## TASK DETAILS
Write out word for word the lines that begin with the one containing "[button] (898, 88)" and end with the one containing "stjarnell@yahoo.com (67, 992)", including both, and omit the pictures.

## SOURCE MATERIAL

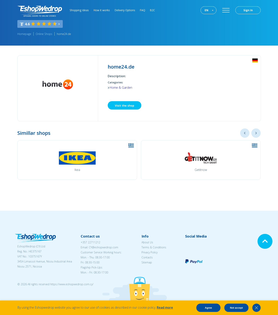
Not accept (236, 307)
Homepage (24, 34)
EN (206, 10)
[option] (77, 160)
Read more (165, 307)
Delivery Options (124, 10)
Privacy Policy (150, 252)
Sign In (248, 10)
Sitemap (147, 262)
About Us (147, 242)
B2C (152, 10)
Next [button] (256, 133)
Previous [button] (244, 133)
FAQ (142, 10)
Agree (208, 307)
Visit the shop (124, 105)
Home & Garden (120, 87)
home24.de (64, 34)
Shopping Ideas (79, 10)
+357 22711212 (90, 242)
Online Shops (44, 34)
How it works (101, 10)
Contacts (147, 257)
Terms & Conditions (154, 247)
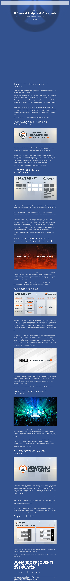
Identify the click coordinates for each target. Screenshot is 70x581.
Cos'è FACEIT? (17, 532)
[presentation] (4, 3)
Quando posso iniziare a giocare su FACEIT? (25, 536)
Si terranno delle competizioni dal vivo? (23, 522)
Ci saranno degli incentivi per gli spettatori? (24, 524)
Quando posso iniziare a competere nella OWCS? (26, 523)
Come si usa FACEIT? (19, 537)
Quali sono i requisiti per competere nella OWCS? (26, 520)
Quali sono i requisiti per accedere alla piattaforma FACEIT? (29, 534)
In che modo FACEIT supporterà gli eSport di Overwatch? (28, 533)
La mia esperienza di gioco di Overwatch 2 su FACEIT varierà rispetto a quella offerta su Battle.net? (33, 539)
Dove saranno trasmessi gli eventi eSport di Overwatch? (28, 519)
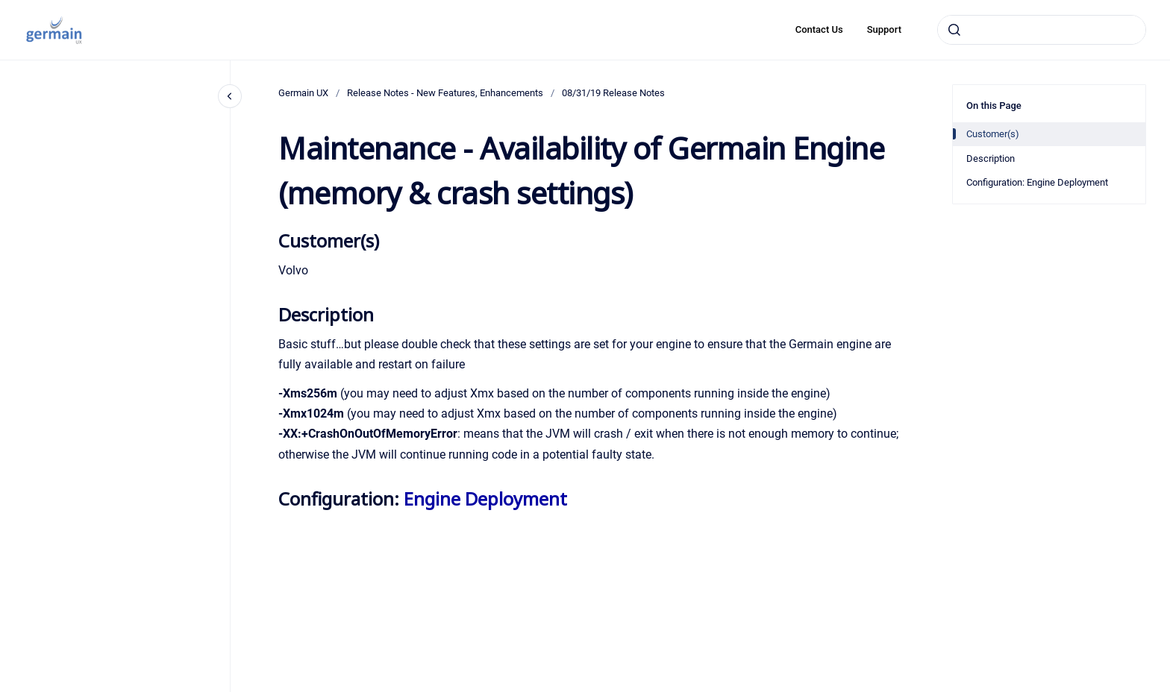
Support (884, 29)
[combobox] (1041, 30)
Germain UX (303, 92)
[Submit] (954, 30)
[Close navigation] (230, 96)
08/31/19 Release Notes (613, 92)
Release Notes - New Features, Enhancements (445, 92)
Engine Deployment (485, 498)
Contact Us (819, 29)
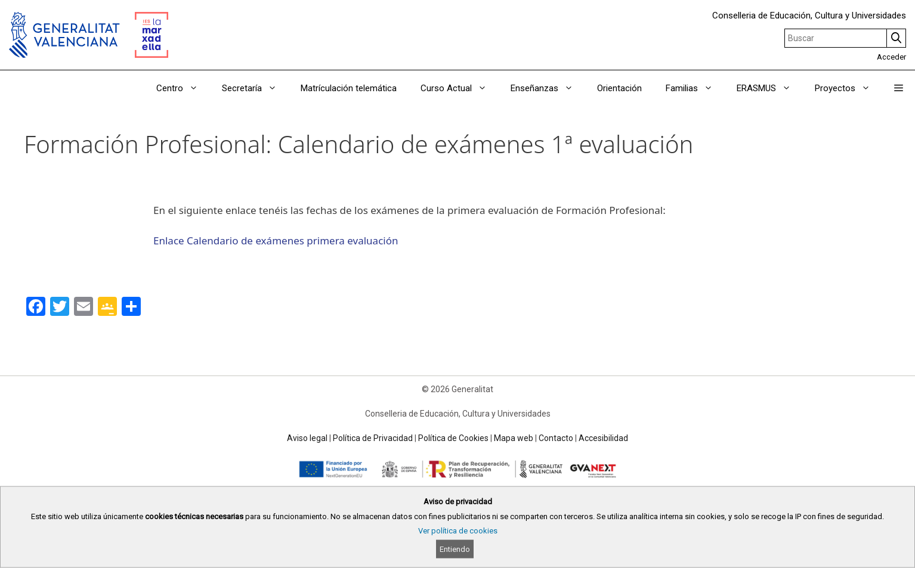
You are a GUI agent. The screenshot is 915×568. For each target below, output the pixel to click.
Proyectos (848, 88)
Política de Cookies (453, 438)
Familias (695, 88)
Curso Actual (460, 88)
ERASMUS (770, 88)
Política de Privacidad (373, 438)
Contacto (556, 438)
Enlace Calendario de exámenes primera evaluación (275, 240)
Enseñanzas (548, 88)
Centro (183, 88)
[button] (898, 88)
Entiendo (455, 549)
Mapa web (513, 438)
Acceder (891, 56)
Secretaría (255, 88)
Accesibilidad (603, 438)
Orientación (619, 88)
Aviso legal (307, 438)
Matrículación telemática (349, 88)
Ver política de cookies (457, 530)
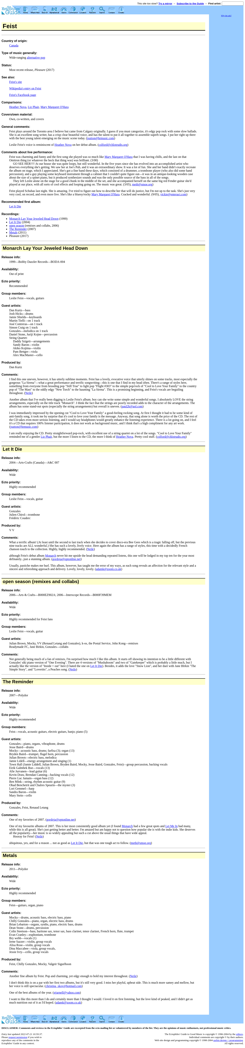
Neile (28, 393)
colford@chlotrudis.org (113, 144)
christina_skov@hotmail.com (64, 986)
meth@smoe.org (142, 184)
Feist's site (15, 82)
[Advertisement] (226, 74)
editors (239, 1034)
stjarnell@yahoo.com (67, 992)
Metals (13, 232)
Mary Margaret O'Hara (55, 107)
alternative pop (36, 57)
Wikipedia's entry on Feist (25, 88)
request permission (17, 1037)
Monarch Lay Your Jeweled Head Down (34, 218)
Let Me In (171, 826)
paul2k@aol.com (132, 406)
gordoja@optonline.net (66, 559)
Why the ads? (226, 16)
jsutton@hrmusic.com (100, 138)
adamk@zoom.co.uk (108, 569)
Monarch (50, 555)
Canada (13, 45)
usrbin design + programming (228, 1040)
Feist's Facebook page (22, 95)
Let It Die (15, 206)
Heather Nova (17, 107)
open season (16, 225)
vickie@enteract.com (173, 194)
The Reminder (18, 229)
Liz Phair (33, 107)
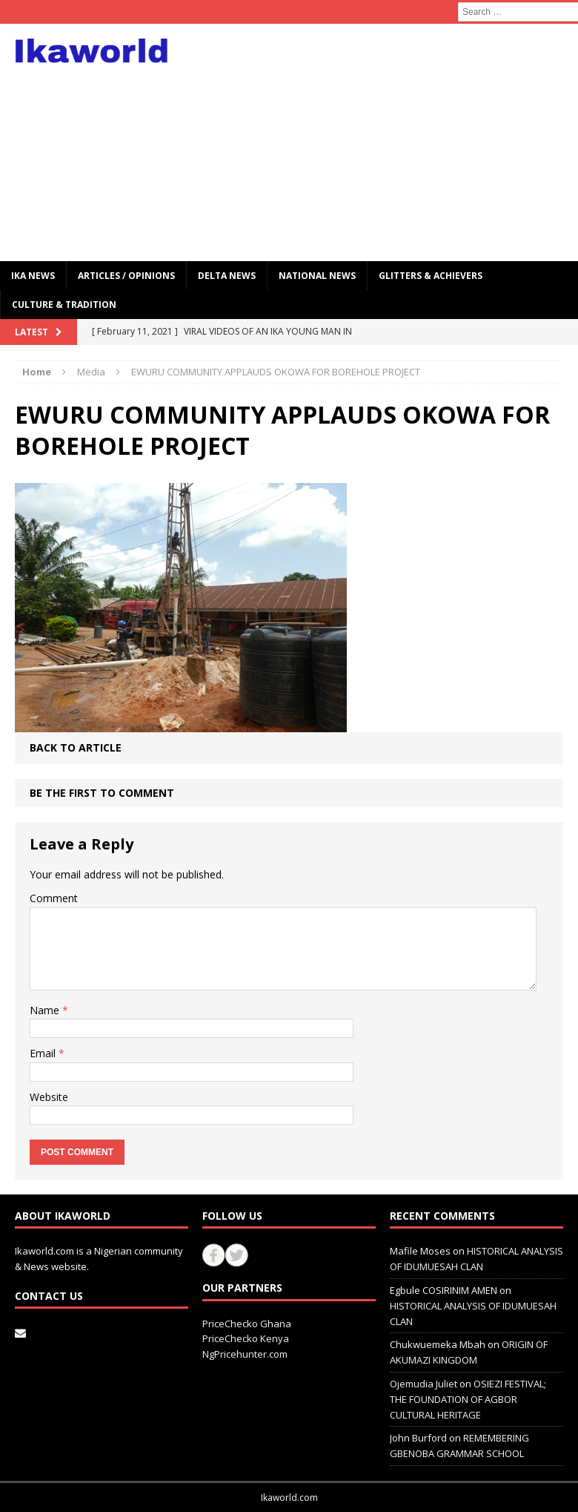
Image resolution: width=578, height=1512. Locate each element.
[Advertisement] (390, 142)
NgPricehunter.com (245, 1354)
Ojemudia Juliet (423, 1383)
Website (49, 1097)
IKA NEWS (33, 275)
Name (46, 1010)
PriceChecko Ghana (246, 1323)
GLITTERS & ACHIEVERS (430, 275)
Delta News (227, 275)
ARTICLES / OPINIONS (126, 275)
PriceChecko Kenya (245, 1338)
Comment (54, 898)
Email (44, 1053)
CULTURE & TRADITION (64, 304)
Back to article (76, 747)
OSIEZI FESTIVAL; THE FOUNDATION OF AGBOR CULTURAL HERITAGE (468, 1399)
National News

## FINISHED ANSWER
[button] (898, 88)
Entiendo (455, 549)
Mapa web (513, 438)
Acceder (891, 56)
Secretaría (255, 88)
Accesibilidad (603, 438)
Orientación (619, 88)
Aviso legal (307, 438)
Matrículación telemática (349, 88)
Ver política de cookies (457, 530)
Neile (28, 393)
colford@chlotrudis.org (113, 144)
christina_skov@hotmail.com (64, 986)
meth@smoe.org (142, 184)
Feist's site (15, 82)
[Advertisement] (226, 74)
editors (239, 1034)
stjarnell@yahoo.com (67, 992)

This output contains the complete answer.